### Provided text
□ □ □ □

In politics, moreover, as in philosophy and in religion, the minds of democratic peoples receive simple and general ideas with delight. They are repulsed by complicated systems, and they are pleased to imagine a great nation all of whose citizens resemble a single model and are directed by a single power.
After the idea of a unique and central power, the one that presents itself most spontaneously to the minds of men in centuries of equality is the idea of a uniform legislation. As each one of them sees himself as little different from his neighbors, he understands poorly why the rule that is applicable to one man would not be equally applicable to all the others. The least privileges are therefore repugnant to his reason. The slightest dissimilarities in the political institutions of the same people wound him, and legislative uniformity seems to him to be the first condition of good government.
I find, on the contrary, that the same notion of a uniform rule, imposed equally on all the members of the social body, is as if foreign to the human mind in aristocratic centuries. It does not accept it, or it rejects it.

□ □ □ □

### Dataset extract
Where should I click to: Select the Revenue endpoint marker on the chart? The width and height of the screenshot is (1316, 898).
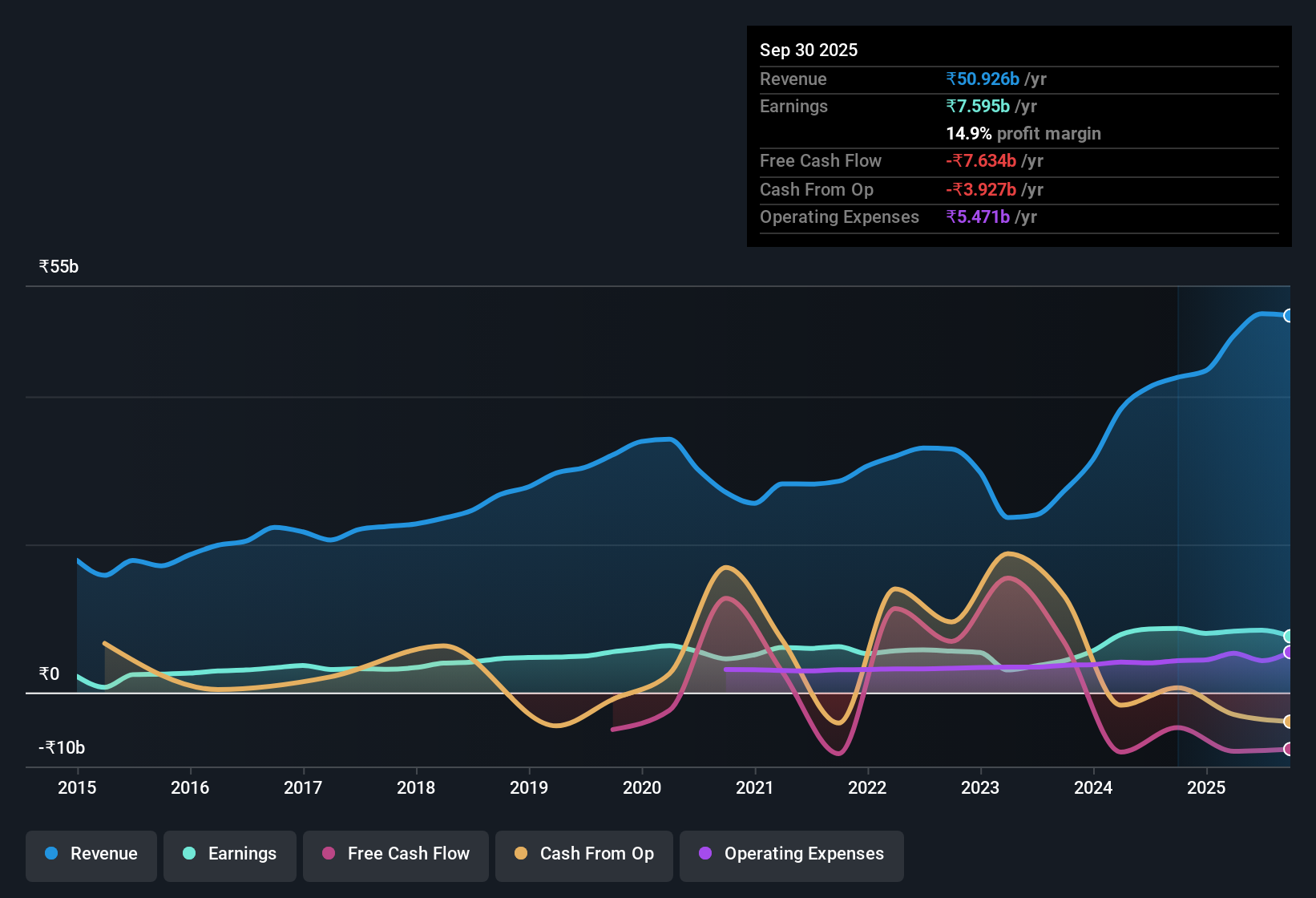coord(1287,315)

□ □ □ □

### Exercise requirements
Please write out, word for word, everything in the passage on democratic peoples and uniform legislation from "I find, on the" down to "it rejects it.".

### Result
I find, on the contrary, that the same notion of a uniform rule, imposed equally on all the members of the social body, is as if foreign to the human mind in aristocratic centuries. It does not accept it, or it rejects it.